Si le pregunto dónde estaba tal día como ayer pero hace un año, es posible que no sepa responderme y que, en el mejor de los casos, acierte a decirme que estaba trabajando o que veraneaba en tal o cual lugar. Pero si le pregunto dónde estaba tal día como ayer pero hace quince años, es seguro que recordará dónde se encontraba y qué hacía cuando le sobrecogió la noticia de la muerte de Miguel Ángel Blanco, aquel joven concejal de Ermua asesinado por ETA. Han pasado ya quince años desde aquellos días tristes en los que España entera salió a la calle para pedir la liberación de aquel chaval afable al que ETA había secuestrado días antes. Quince años desde que el Gobierno de la Nación se negase a ceder ante las exigencias de la banda terrorista. Quince años en los que ETA ha seguido extorsionando, amenazando y, fiel a su misma esencia, asesinando como y cuando ha podido. Quince años en los que los que esa jauría no ha renunciado a su afán criminal ni a sus prácticas mafiosas y en los que incluso se ha servido a conveniencia de las mal llamadas 'treguas'.

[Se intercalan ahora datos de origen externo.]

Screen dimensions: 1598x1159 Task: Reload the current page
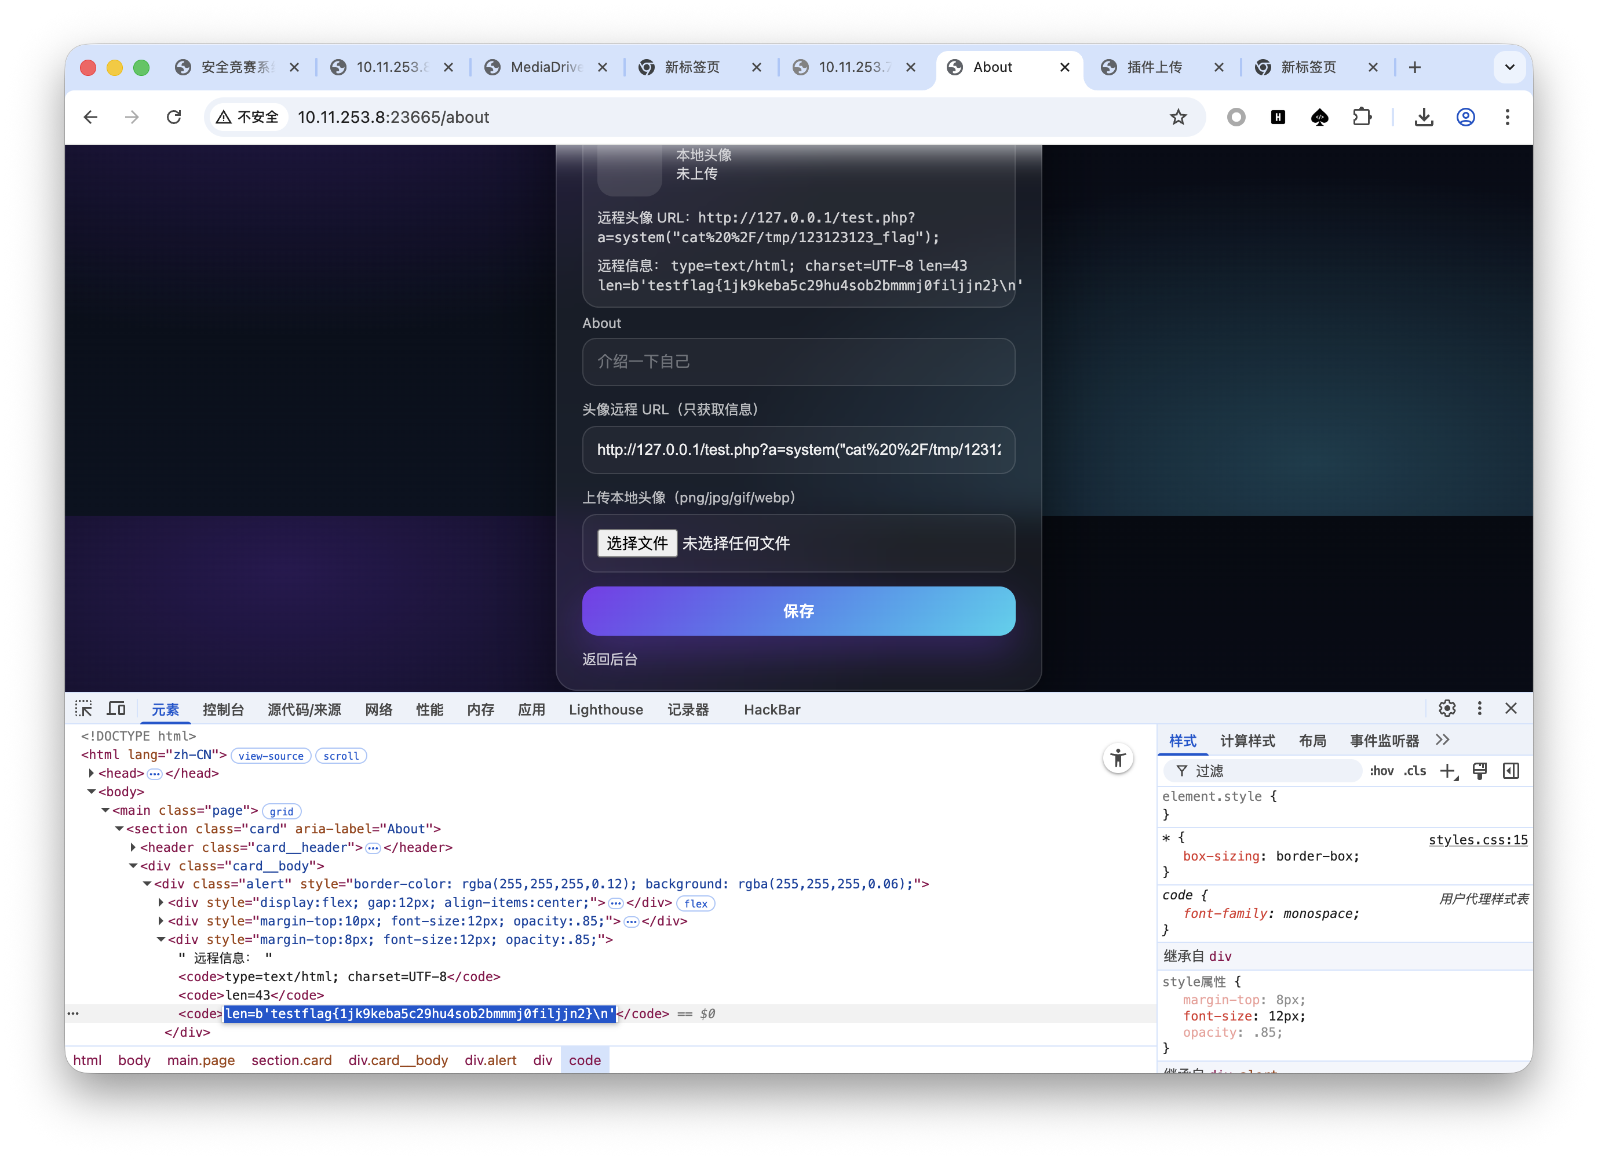click(x=174, y=118)
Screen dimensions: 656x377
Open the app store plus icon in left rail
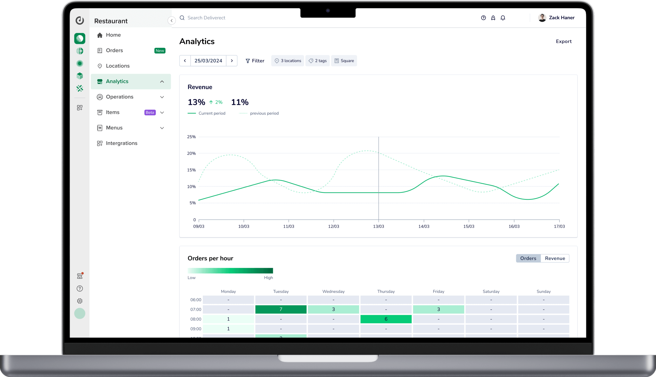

Ahora, tantos años después, no sabemos qué habría sido de aquel joven, hijo de emigrantes ourensanos, si esos malhechores no se hubiesen cruzado en su camino. Es posible que se hubiese casado con su novia, que hubiese tenido hijos, que siguiese tocando la batería y que estuviese preocupado, como todos los españoles de a pie, por la crisis y por sus terribles consecuencias. Y que continuase visitando, de vez en cuando, esta provincia que tanto quería y donde ahora descansan sus restos mortales.


Eso es lo que podría haber sido pero no fue. Y no lo fue porque el Estado de Derecho, lejos de amilanarse ante el chantaje de ETA, supo ser firme y defender los derechos y las libertades de todos los ciudadanos, incluidos los de aquel joven al que los terroristas mataron descerrajándole dos tiros sin compasión. Eso fue hace quince años. Hoy, transcurrido ese tiempo, vemos que los que aplaudieron aquel acto vil han vuelto a ocupar escaños en ayuntamientos y diputaciones e incluso en las mismas Cortes. Y ante eso cabe preguntarse si no hemos claudicado ante el miedo o la ingenuidad, si no estamos desconociendo la esencia misma de nuestra democracia y, sobre todo, si no estamos ofendiendo la memoria de quienes, como Miguel Ángel y tantos otros, lucharon y murieron por ella.